Vergogne
Gli ispettori del lavoro sono troppo pochi e con le armi spuntate: così incidenti e morti in azienda aumentano
Poche migliaia di persone dovrebbero controllare 4 milioni di aziende. E il Documento di valutazione rischi, che dovrebbe essere la mappa per tutelare la salute del lavoratore, è finito nella pastoia della burocrazia
Aumentano gli infortuni sul lavoro diminuisce l’efficacia degli strumenti per contrastarli. Se gli incidenti non vengono riconosciuti è colpa della disorganizzazione italiana. Il Documento di valutazione rischi (Dvr) che è la mappa della salute del lavoratore nelle aziende rischia, infatti, di finire nella pastoia della burocrazia. Non è marginale se l’imprenditore ci disegna, secondo linee guida degli organi vigilanti, le difficoltà che il dipendente incontra nel suo specifico settore, rimediando ai vuoti pericolosi di certe mansioni. Se in Italia si mette a rischio la vita durante il lavoro, si deve andare a ritroso per cercarne i motivi, dove c’è questa carta che sta diventando paradossalmente un’appendice priva dei contenuti e degli obiettivi per cui era nata. I numeri elencati con dovizia da parte dell’Inail mostrano un quadro assai poco confortante visto che le denunce per infortunio sul lavoro nel 2021 sono aumentate dell’8 per cento rispetto al 2020 raggiungendo quota 396.372. Le denunce delle malattie professionali sono aumentate addirittura del 27 per cento rispetto al 2020. Ecco perché occorre ripartire dal documento che costituisce l’architrave del labirinto lavorativo italiano.

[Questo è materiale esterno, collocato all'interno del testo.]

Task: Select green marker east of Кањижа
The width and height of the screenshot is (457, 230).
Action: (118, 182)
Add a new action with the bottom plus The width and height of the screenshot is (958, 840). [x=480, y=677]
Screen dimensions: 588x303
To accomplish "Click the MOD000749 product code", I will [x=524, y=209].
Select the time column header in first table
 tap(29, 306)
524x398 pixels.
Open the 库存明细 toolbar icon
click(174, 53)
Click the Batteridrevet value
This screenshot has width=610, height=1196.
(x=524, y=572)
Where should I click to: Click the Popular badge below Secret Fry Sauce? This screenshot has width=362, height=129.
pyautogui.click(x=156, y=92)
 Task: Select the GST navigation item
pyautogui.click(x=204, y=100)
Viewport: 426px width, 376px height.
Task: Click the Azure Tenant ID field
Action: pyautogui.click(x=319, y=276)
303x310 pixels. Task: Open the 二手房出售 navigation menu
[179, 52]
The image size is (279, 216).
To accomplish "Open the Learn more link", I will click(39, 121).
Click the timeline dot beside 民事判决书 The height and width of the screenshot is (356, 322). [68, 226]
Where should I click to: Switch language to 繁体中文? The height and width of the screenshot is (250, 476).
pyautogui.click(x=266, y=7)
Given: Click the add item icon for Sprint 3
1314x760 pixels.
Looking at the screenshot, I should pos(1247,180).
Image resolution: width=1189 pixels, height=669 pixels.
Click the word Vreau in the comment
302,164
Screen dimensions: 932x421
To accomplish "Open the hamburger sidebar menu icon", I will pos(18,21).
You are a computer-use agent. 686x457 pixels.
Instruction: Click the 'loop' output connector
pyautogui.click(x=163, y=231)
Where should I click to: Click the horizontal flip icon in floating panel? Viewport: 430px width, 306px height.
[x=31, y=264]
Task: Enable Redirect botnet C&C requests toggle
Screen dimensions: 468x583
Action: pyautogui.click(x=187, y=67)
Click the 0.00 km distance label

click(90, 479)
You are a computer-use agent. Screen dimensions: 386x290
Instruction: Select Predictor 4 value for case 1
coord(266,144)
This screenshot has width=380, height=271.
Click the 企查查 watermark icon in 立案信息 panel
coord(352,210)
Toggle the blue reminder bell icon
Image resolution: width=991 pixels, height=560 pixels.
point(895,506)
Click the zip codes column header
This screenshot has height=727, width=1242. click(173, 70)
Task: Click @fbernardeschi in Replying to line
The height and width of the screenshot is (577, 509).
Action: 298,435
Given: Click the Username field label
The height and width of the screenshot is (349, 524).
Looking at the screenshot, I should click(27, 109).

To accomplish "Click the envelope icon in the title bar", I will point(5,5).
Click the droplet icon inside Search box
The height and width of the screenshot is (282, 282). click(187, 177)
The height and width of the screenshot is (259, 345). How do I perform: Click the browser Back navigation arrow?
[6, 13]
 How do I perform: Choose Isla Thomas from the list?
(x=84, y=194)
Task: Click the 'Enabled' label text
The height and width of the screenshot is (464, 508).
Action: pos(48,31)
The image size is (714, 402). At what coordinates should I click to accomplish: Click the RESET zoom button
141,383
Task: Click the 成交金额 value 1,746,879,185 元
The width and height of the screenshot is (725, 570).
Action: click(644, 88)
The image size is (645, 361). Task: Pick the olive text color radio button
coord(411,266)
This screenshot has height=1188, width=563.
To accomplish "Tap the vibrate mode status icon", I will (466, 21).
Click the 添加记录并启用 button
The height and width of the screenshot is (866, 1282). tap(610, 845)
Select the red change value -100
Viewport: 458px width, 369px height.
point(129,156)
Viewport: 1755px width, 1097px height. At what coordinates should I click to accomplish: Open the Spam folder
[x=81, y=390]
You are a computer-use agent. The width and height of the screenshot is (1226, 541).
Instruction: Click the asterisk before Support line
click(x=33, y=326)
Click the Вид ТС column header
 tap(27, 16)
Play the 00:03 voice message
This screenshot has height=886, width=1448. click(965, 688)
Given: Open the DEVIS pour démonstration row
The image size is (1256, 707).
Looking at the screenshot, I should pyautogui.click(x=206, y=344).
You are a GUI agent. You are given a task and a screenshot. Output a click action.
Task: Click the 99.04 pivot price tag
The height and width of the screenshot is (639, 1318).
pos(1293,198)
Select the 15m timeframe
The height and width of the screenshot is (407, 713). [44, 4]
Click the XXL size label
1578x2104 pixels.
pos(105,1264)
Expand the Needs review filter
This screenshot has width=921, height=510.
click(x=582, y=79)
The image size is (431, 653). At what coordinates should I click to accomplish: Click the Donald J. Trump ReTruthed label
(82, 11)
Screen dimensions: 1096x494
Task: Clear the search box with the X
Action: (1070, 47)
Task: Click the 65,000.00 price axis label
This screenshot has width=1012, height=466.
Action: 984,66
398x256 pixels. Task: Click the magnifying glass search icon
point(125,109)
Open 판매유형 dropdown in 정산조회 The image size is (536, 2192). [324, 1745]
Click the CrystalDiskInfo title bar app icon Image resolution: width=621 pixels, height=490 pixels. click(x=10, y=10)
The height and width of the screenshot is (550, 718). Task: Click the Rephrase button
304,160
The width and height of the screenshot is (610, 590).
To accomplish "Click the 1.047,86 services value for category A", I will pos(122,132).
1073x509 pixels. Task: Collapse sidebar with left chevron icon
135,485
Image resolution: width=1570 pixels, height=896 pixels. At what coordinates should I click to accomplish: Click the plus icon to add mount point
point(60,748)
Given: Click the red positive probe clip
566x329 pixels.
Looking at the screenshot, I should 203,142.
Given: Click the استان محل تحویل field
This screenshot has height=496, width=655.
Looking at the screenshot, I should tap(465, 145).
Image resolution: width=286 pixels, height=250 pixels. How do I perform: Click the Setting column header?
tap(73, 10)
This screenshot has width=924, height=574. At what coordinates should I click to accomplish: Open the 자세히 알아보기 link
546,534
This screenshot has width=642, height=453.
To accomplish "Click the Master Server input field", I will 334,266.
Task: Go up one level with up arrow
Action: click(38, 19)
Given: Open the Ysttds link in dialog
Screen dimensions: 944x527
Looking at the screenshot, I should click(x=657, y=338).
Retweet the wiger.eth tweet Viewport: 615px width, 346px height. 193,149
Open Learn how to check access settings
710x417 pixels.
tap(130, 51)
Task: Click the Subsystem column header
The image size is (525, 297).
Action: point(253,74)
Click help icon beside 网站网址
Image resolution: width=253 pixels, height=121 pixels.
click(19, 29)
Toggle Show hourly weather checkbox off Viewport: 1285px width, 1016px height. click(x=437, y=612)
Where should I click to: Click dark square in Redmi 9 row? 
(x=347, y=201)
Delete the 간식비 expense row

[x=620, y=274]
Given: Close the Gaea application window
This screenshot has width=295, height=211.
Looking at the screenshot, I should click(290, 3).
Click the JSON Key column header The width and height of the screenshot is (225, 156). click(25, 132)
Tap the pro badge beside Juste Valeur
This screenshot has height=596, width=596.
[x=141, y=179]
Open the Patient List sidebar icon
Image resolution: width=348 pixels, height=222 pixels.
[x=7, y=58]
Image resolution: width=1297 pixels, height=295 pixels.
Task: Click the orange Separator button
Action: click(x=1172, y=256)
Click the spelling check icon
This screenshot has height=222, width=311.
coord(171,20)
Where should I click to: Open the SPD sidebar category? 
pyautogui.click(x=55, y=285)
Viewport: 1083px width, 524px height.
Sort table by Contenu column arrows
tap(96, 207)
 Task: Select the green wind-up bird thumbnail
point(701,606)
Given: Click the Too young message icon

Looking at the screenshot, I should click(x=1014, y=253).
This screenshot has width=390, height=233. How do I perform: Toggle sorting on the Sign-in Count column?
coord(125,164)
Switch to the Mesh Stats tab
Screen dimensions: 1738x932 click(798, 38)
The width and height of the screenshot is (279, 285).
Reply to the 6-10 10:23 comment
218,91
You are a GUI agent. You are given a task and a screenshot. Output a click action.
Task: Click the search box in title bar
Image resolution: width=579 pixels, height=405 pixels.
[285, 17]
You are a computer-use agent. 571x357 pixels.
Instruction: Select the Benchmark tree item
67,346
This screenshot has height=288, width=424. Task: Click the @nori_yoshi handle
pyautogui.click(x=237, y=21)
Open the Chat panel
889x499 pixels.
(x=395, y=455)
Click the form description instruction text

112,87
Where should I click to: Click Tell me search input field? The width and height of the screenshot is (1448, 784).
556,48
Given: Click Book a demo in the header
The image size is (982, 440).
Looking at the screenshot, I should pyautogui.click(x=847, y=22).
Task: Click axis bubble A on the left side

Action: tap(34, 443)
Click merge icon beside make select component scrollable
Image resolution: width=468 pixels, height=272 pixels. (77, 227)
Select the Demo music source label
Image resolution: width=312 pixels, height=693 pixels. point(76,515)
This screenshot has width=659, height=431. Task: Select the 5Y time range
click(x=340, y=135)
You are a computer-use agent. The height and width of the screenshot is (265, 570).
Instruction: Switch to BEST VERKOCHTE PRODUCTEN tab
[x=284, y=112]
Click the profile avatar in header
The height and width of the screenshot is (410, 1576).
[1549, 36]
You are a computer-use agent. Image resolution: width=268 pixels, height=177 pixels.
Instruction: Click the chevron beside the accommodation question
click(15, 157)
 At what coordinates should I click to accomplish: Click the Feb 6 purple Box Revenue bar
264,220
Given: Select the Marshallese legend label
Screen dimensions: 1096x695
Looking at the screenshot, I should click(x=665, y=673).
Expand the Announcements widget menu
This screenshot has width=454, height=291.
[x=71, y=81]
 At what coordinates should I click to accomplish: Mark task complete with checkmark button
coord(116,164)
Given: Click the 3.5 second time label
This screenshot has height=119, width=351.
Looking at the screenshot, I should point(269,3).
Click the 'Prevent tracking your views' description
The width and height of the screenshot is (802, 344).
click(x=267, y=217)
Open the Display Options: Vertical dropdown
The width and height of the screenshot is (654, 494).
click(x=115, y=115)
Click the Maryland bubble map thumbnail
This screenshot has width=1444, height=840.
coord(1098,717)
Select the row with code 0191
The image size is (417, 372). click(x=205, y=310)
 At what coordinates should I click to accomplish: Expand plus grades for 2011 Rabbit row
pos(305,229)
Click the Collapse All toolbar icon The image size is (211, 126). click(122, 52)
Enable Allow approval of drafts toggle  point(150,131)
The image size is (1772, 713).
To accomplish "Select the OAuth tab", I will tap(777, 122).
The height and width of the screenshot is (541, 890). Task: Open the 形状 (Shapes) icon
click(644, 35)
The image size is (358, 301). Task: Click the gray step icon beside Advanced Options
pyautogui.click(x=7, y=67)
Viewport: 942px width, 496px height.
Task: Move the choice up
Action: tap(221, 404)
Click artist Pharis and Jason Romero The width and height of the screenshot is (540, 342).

Proprio il direttore generale dell’Ispettorato del lavoro Bruno Giordano ricorda l’importanza della carta quando spiega che «attraverso di essa è possibile verificare se le misure di prevenzione e protezione sono adeguate al tipo di attività che l’impresa svolge».
Cesare Damiano consulente del ministero del Lavoro e consigliere d’amministrazione dell’Inail che ha contribuito nel 2008 alla parziale integrazione e modifica del decreto legislativo del 1994 spiega con due parole la natura del documento e la sua variabilità: «Dipende da come questa carta viene utilizzata, come tutti gli atti anche questo non fa eccezioni». «All’inizio l’Italia ha cercato di recepire la direttiva europea per migliorare la sicurezza lavorativa e questo documento doveva riflettere anche le misure che il datore di lavoro avrebbe dovuto adottare per contrastare l’esistenza di rischi», ricorda Silvino Candeloro della Cgil Inca.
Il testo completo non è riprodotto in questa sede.